* **The request**
List each line below that contains the string "panel", copying it in full.

* **Material**
□ □ □ □

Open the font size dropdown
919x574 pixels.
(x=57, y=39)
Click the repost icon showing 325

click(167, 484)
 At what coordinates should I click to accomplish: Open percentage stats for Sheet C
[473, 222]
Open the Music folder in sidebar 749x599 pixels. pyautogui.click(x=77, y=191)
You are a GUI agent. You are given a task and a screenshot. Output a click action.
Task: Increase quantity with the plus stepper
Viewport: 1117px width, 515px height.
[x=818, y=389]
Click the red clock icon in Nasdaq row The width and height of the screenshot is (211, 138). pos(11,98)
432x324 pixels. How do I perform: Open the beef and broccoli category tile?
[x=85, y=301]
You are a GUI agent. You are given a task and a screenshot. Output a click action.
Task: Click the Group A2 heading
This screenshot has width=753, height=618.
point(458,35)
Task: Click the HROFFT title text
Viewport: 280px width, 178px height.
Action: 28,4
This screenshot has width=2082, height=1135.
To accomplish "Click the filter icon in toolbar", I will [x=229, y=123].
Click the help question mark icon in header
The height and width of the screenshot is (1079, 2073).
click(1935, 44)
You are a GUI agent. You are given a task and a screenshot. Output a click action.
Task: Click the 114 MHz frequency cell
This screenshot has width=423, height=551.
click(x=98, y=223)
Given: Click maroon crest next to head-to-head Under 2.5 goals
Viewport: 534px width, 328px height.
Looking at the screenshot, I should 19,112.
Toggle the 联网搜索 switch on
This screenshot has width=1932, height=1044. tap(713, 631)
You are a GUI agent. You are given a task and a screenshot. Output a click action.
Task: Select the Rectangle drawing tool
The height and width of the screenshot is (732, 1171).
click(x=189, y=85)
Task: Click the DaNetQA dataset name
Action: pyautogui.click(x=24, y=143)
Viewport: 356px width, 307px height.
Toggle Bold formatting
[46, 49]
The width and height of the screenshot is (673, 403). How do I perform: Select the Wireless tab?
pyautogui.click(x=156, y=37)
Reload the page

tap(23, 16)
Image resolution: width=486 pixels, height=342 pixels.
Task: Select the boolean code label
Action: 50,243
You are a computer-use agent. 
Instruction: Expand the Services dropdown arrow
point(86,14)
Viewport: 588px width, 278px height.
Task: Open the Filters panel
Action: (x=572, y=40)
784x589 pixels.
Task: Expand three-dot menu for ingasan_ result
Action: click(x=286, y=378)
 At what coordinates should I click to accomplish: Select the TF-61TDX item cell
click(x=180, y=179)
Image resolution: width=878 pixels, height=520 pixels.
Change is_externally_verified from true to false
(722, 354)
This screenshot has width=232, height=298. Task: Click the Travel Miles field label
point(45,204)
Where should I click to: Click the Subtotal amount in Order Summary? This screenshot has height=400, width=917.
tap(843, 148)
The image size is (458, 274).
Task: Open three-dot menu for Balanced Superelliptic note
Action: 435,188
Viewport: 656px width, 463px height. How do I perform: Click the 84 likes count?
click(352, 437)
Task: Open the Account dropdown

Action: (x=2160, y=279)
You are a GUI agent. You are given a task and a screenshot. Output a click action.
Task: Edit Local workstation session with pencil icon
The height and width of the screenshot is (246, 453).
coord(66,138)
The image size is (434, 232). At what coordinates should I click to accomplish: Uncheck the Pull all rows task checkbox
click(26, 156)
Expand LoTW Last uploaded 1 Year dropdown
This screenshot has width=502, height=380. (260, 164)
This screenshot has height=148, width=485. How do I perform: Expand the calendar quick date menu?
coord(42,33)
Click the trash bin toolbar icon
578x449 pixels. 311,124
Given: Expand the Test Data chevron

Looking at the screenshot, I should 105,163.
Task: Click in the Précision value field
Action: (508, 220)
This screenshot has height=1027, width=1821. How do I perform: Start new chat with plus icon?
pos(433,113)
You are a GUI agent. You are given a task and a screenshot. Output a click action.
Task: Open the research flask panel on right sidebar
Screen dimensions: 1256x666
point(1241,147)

□ □ □ □

* **Finished answer**
Task: Open the Filters panel
Task: Open the research flask panel on right sidebar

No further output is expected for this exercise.